▶ _Activity_: The exercise calls for a faithful copy of all the data.

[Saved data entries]
• • • •
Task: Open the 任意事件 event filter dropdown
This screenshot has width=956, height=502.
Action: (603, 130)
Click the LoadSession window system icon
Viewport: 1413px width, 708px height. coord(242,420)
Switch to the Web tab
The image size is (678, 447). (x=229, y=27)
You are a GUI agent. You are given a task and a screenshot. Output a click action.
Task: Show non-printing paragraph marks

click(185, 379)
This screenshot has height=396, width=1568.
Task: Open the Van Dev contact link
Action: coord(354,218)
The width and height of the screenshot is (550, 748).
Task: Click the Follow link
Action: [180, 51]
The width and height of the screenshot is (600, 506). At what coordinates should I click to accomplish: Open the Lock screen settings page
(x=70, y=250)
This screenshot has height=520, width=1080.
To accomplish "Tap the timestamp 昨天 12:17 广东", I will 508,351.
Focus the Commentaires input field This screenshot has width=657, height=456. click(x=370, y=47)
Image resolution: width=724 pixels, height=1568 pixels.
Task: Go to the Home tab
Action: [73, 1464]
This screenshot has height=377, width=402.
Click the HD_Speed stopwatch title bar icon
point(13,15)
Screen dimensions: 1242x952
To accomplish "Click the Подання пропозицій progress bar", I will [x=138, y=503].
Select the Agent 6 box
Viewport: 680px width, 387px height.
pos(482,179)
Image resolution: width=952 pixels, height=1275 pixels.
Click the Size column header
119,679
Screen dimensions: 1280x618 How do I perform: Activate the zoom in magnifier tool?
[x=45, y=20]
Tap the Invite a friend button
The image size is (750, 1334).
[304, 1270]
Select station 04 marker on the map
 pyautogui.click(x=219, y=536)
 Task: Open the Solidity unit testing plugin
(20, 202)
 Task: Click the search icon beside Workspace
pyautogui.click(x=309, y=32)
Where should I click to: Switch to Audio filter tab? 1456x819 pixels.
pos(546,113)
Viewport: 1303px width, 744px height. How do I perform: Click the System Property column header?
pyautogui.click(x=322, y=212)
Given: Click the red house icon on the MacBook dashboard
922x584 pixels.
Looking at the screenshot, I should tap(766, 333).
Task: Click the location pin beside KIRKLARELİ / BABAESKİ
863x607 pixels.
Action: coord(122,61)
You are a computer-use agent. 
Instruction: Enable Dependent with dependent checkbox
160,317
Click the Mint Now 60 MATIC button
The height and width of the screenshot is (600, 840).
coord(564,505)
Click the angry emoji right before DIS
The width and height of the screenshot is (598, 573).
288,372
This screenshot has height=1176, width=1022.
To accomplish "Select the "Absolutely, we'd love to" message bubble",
• • • •
▶ _Task answer_:
Task: Open the 任意事件 event filter dropdown
This screenshot has width=956, height=502.
Action: (603, 130)
Click the LoadSession window system icon
Viewport: 1413px width, 708px height. coord(242,420)
Switch to the Web tab
The image size is (678, 447). (x=229, y=27)
You are a GUI agent. You are given a task and a screenshot. Output a click action.
Task: Show non-printing paragraph marks

click(185, 379)
This screenshot has height=396, width=1568.
Task: Open the Van Dev contact link
Action: coord(354,218)
The width and height of the screenshot is (550, 748).
Task: Click the Follow link
Action: [180, 51]
The width and height of the screenshot is (600, 506). At what coordinates should I click to accomplish: Open the Lock screen settings page
(x=70, y=250)
This screenshot has height=520, width=1080.
To accomplish "Tap the timestamp 昨天 12:17 广东", I will 508,351.
Focus the Commentaires input field This screenshot has width=657, height=456. click(x=370, y=47)
Image resolution: width=724 pixels, height=1568 pixels.
Task: Go to the Home tab
Action: [73, 1464]
This screenshot has height=377, width=402.
Click the HD_Speed stopwatch title bar icon
point(13,15)
Screen dimensions: 1242x952
To accomplish "Click the Подання пропозицій progress bar", I will [x=138, y=503].
Select the Agent 6 box
Viewport: 680px width, 387px height.
pos(482,179)
Image resolution: width=952 pixels, height=1275 pixels.
Click the Size column header
119,679
Screen dimensions: 1280x618 How do I perform: Activate the zoom in magnifier tool?
[x=45, y=20]
Tap the Invite a friend button
The image size is (750, 1334).
[304, 1270]
Select station 04 marker on the map
 pyautogui.click(x=219, y=536)
 Task: Open the Solidity unit testing plugin
(20, 202)
 Task: Click the search icon beside Workspace
pyautogui.click(x=309, y=32)
Where should I click to: Switch to Audio filter tab? 1456x819 pixels.
pos(546,113)
Viewport: 1303px width, 744px height. How do I perform: Click the System Property column header?
pyautogui.click(x=322, y=212)
Given: Click the red house icon on the MacBook dashboard
922x584 pixels.
Looking at the screenshot, I should tap(766, 333).
Task: Click the location pin beside KIRKLARELİ / BABAESKİ
863x607 pixels.
Action: coord(122,61)
You are a computer-use agent. 
Instruction: Enable Dependent with dependent checkbox
160,317
Click the Mint Now 60 MATIC button
The height and width of the screenshot is (600, 840).
coord(564,505)
Click the angry emoji right before DIS
The width and height of the screenshot is (598, 573).
288,372
This screenshot has height=1176, width=1022.
To accomplish "Select the "Absolutely, we'd love to" message bubble",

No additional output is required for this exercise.